[BUG]embedding is not splited while inference using gpt2
Describe the bug
deepspeed --num_gpus 2 inference-test.py --name gpt2
I modify the inference-test.py cause i do not want to use the .cu files. It seems that GPT2 embedding is not splited into two gpus cause i got an error "RuntimeError: shape '[1, 7, 6, 64]' is invalid for input of size 5376". How to set the right injection_policy to split wte and wpe for GPT2?


if args.ds_inference: pipe.model = deepspeed.init_inference(pipe.model, dtype=data_type, mp_size=world_size, # replace_with_kernel_inject=True, replace_with_kernel_inject=False, injection_policy={GPT2Block:('attention.out_proj','mlp.c_proj')}, max_out_tokens=args.max_tokens, **ds_kwargs )
To Reproduce
Steps to reproduce the behavior:
modify inference-test.py:
if args.ds_inference: pipe.model = deepspeed.init_inference(pipe.model, dtype=data_type, mp_size=world_size, # replace_with_kernel_inject=True, replace_with_kernel_inject=False, injection_policy={GPT2Block:('attention.out_proj','mlp.c_proj')}, max_out_tokens=args.max_tokens, **ds_kwargs )
run : deepspeed --num_gpus 2 inference-test.py --name gpt2 Expected behavior gpt2 2 tp can run
ds_report output
Please run ds_report to give us details about your setup.

= = =

- [What needs to be done] Copy the bug report starting with "[BUG]embedding is not" and going on through "wpe for GPT2?", renaming "embedding" to "embedding layer" wherever it occurs.

- [Data provided]

= = =

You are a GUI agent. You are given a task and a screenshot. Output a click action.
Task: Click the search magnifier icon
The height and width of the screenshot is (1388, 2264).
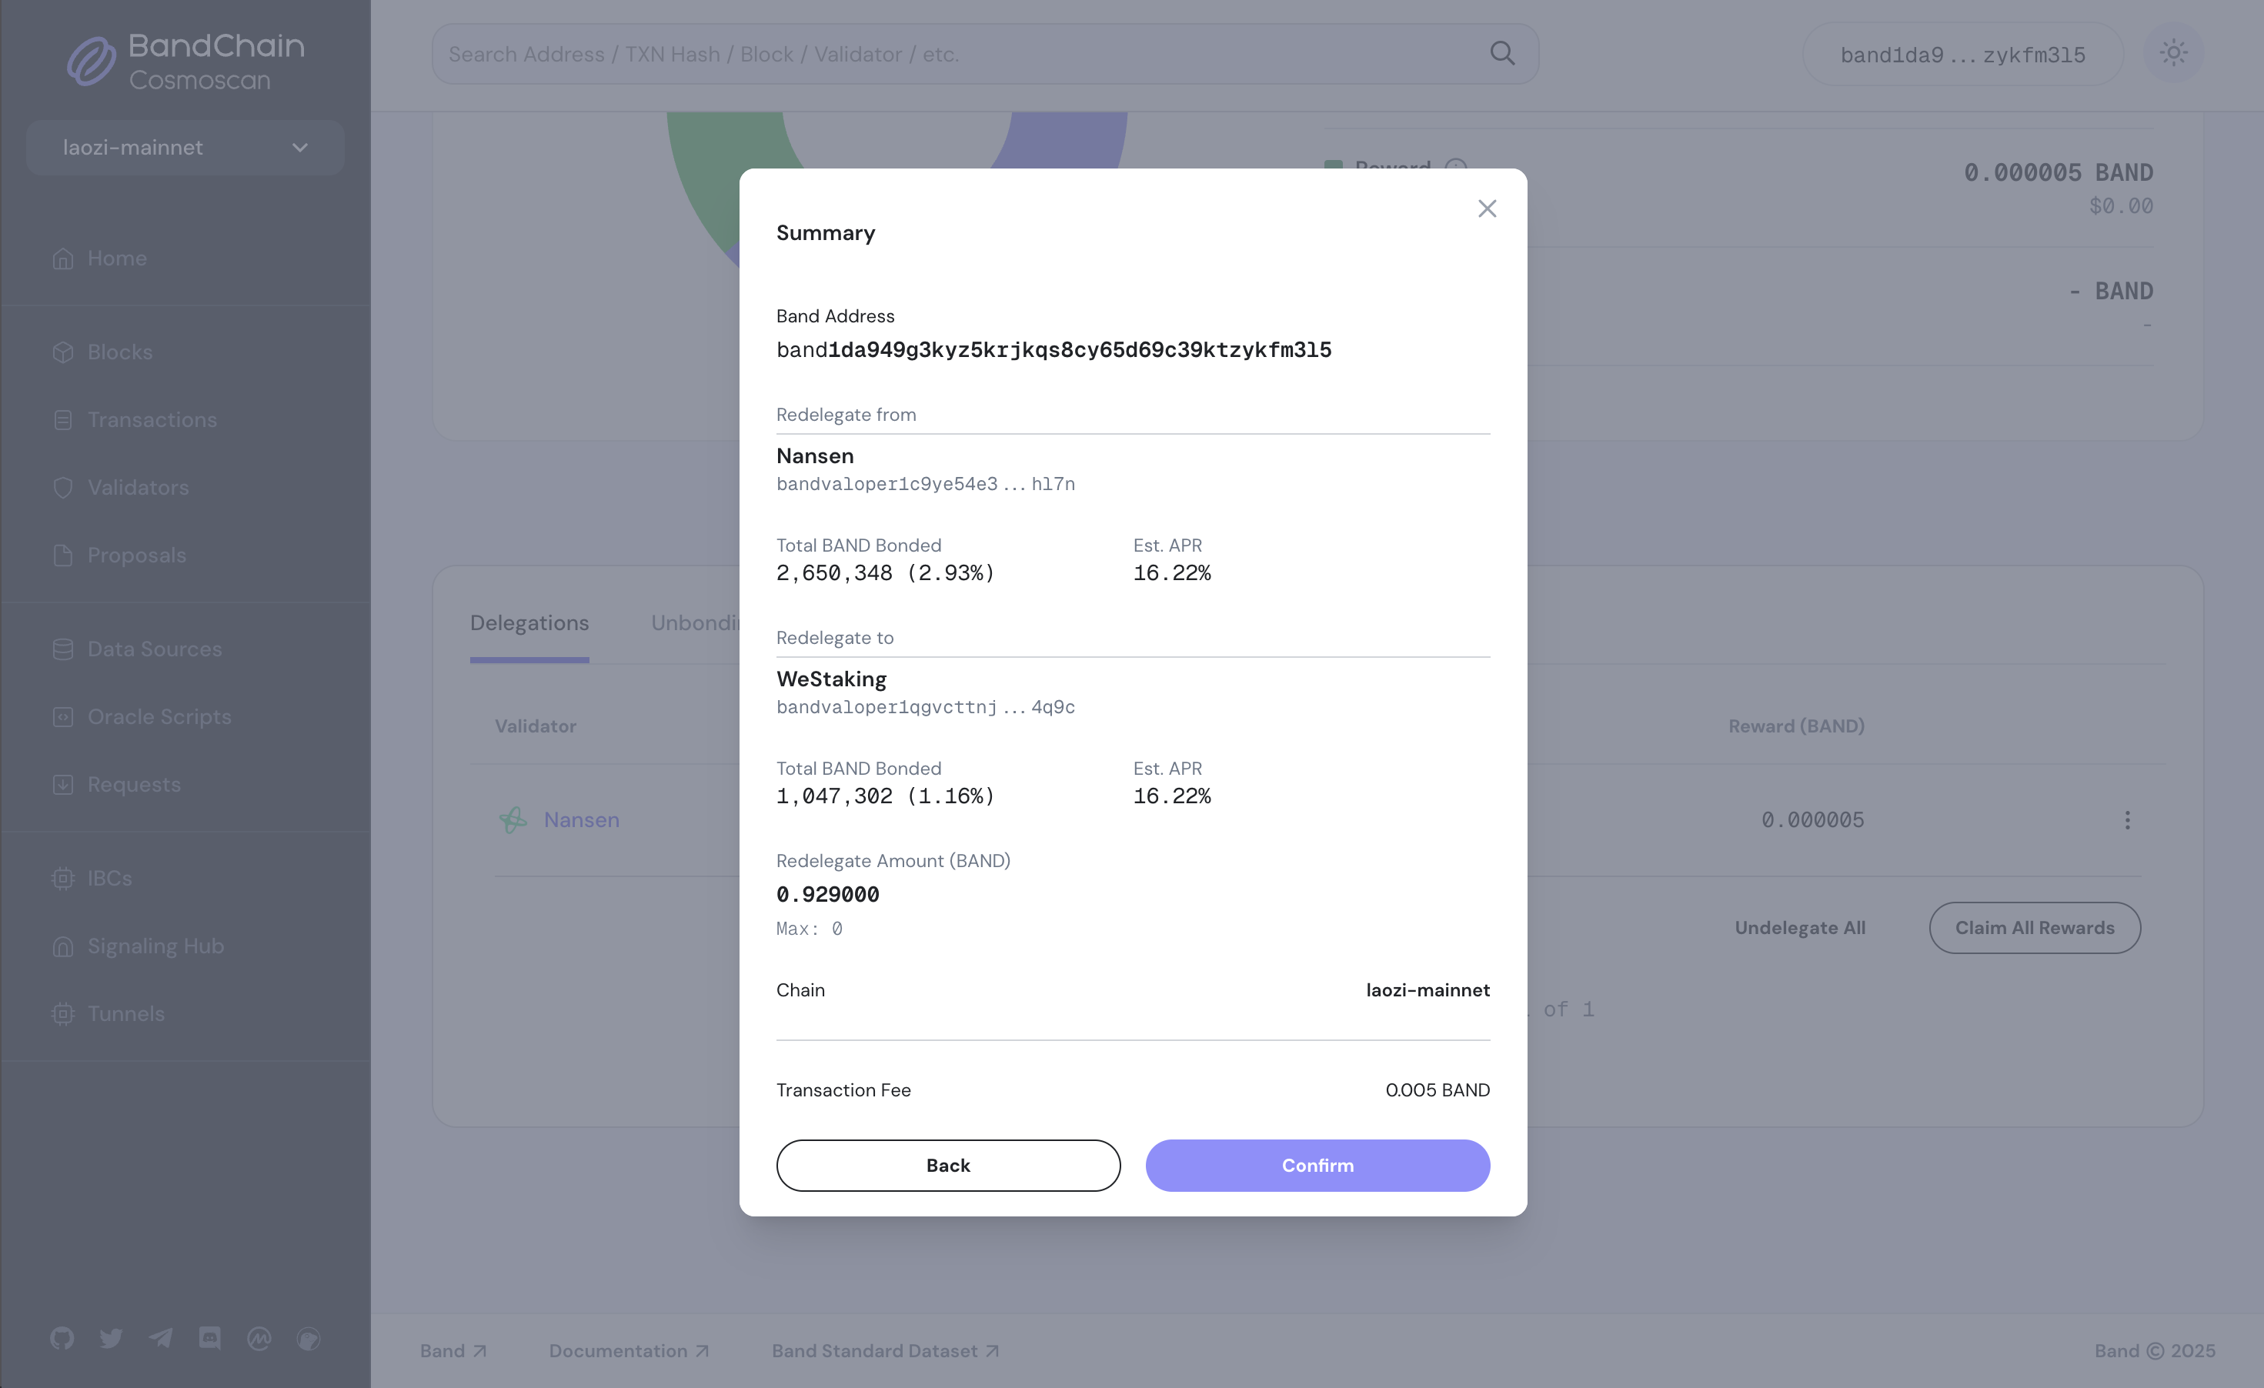(x=1502, y=53)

= = =

- [Task answer]
[BUG]embedding layer is not splited while inference using gpt2
Describe the bug
deepspeed --num_gpus 2 inference-test.py --name gpt2
I modify the inference-test.py cause i do not want to use the .cu files. It seems that GPT2 embedding layer is not splited into two gpus cause i got an error "RuntimeError: shape '[1, 7, 6, 64]' is invalid for input of size 5376". How to set the right injection_policy to split wte and wpe for GPT2?